SS Major Erich Schweizer was a concentration camp inspector. Like many other war criminals who escaped capture after WWII, he lives in hiding, but Schweizer's story is a little different--his circumstance uncommonly unique. On the eve of the Allied liberation of Camp Neuengamme in 1945 Nazi Germany, a gravely ill Schweizer is abandoned by his comrades in the camp. Desperate, his short-term escape plan, assuming the identity of an executed Jewish camp prisoner named Oszkar Böhmer becomes a long-term charade for survival over many decades.
Compounding the situation, he eventually settles in his prewar home city Heidelberg, Germany, in a small Jewish quarter of the city. He longs to be close to his wife and two young sons, knowing he can never physically have contact with them--it's a lifelong prison sentence of its own. Reluctant imitation is the key in assimilation to avoid detection as he lives among a people he once pledged to exterminate. Schweizer's eventual exposure arises from the past and from a derivation he never could have imagined.

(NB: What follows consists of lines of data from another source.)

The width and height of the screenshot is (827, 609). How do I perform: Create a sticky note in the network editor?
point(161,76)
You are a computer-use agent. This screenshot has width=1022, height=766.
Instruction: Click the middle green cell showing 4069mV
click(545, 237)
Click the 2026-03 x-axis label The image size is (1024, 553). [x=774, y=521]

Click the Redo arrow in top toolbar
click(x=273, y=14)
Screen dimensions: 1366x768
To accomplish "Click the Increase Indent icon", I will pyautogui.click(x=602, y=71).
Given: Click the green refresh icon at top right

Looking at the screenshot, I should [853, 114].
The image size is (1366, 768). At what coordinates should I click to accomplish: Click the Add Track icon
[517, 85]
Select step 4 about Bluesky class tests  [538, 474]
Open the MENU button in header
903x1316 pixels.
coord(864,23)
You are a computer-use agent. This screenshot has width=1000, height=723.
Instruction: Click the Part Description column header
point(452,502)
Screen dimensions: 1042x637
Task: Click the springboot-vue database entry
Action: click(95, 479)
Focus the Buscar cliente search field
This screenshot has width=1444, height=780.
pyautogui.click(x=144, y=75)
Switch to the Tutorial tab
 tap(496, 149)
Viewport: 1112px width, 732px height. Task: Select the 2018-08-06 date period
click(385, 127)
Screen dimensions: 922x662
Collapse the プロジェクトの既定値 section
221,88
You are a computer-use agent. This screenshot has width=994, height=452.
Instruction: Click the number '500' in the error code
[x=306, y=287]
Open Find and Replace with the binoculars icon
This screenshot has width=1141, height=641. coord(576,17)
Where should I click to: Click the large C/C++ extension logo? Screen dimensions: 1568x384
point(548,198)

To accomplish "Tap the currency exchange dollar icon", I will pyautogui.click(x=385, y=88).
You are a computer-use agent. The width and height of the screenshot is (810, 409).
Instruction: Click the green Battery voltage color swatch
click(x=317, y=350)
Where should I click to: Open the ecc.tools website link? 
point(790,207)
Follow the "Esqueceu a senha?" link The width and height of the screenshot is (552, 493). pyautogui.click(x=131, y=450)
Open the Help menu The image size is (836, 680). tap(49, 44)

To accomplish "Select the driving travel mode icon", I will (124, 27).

Yesterday Mourning takes an introspective journey of the pre- and post-World War II life of a Nazi soldier turned imposter. Set entirely in Germany, Yesterday Mourning sheds light on the economic fear factors that catapulted Hitler's rise as well as the systematic elimination of Jewish and political dissenters' freedoms and rights from the context of a German family whose financial viability is reliant on its military serving family members. Full of secrets, twists and turns, the novel's protagonist Erich Schweizer toes the line between family savior and eventual societal villain in this piece that eerily mirrors the changing tides of contemporary America's political and economic landscape.